Bluish Coder

Programming Languages, Martials Arts and Computers. The Weblog of Chris Double.


2006-06-04

Narrative Javascript

Narrative Javascript extends the Javascript language to include a new operator. That operator allows writing procedural looking code that spans asynchronous operations.

Very much like continuations enable writing web applications such that you don't need to break application flow to model the HTTP protocol, Narrative Javascript enables you to write your code in a sequential style and have it automatically produce the callbacks and handlers for events, XMLHttpRequest, etc.

It consists of a compiler that compiles a Javascript plus the new operator into standard Javascript which can be included in the web page.

Narrative JavaScript consists of a compiler and a runtime library. You write your code code as Narrative JavaScript (using the blocking operator) and the compiler will parse and translate the code into regular (asynchronous) JavaScript. You then deploy the compiled code along with a runtime library. To aid in debugging, the compiler keeps line numbering of the source code intact in the compiled code.

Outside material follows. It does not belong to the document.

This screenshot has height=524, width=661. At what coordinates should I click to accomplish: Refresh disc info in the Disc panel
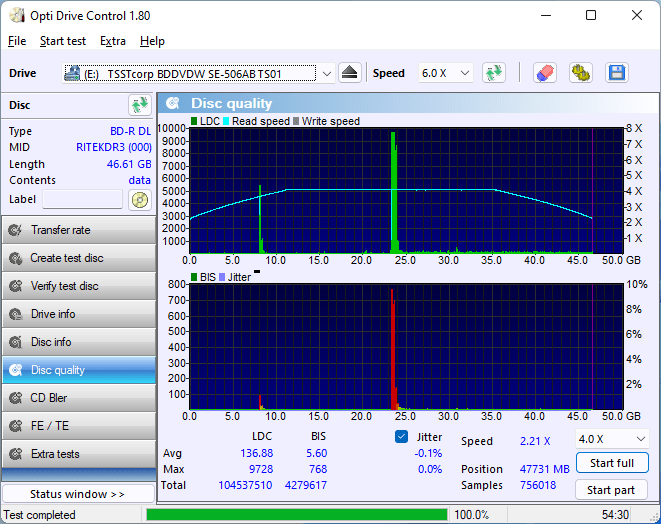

An example from the website shows this code:

function startForm() {
        displayPage1();
    }

    function onPage1Submit() {
        var errors = validatePage1Input();
        if(errors) {
            displayPage1(errors);
        } else {
            displayPage2();
        }
    }

    function onPage2Submit() {
        var errors = validatePage2Input();
        if(errors) {
            displayPage2(errors);
            return;
        }

        var url = buildUrl();
        doHttpRequest(url, handleResponse);
    }

    function handleResponse(r) {
        if (r.page1Errors) {
            displayPage1(r.page1Errors);
        } else if (r.page2Errors) {
            displayPage2(r.page2Errors);
        } else {
            displaySuccess();
        }
    }

Written in Narrative Javascript as:

function displayForm() {
    var page1Errors = [];
    var page2Errors = [];
    var success = false;

    while (!success) {
        while (page1Errors) {
            page1Errors = displayPage1->(page1Errors);
        }

        while (page2Errors) {
            page2Errors = displayPage2->(page2Errors);
        }

        var url = buildUrl();
        var response = doHttpRequest->(url);

        page1Errors = r.page1Errors;
        page2Errors = r.page2Errors;
        success = !(page1Errors || page2Errors);
    }

    displaySuccess();
}

Notice the code in the following line:

var response = doHttpRequest->(url);

This does an XMLHttpRequest which usually requires having a callback function process the request. This is done automatically by Narrative Javascript. From the sounds of it it compiles the code into CPS form and uses the continuation as the callback. This enables the code to continue from where it left off. In this case returning the value of the XMLHttpRequest and continuing the function.

Any operation that requires a callback function is a candidate for blocking. Please note that blocking does not mean that the entire JavaScript runtime locks up waiting for an operation to finish. Instead, Narrative JavaScript makes use of co-operative multitasking. When you use the blocking operator, you are yielding control to the JavaScript runtime to execute other operations until your operation has yielded a return value.

This system looks very nice and I look forward to playing with it.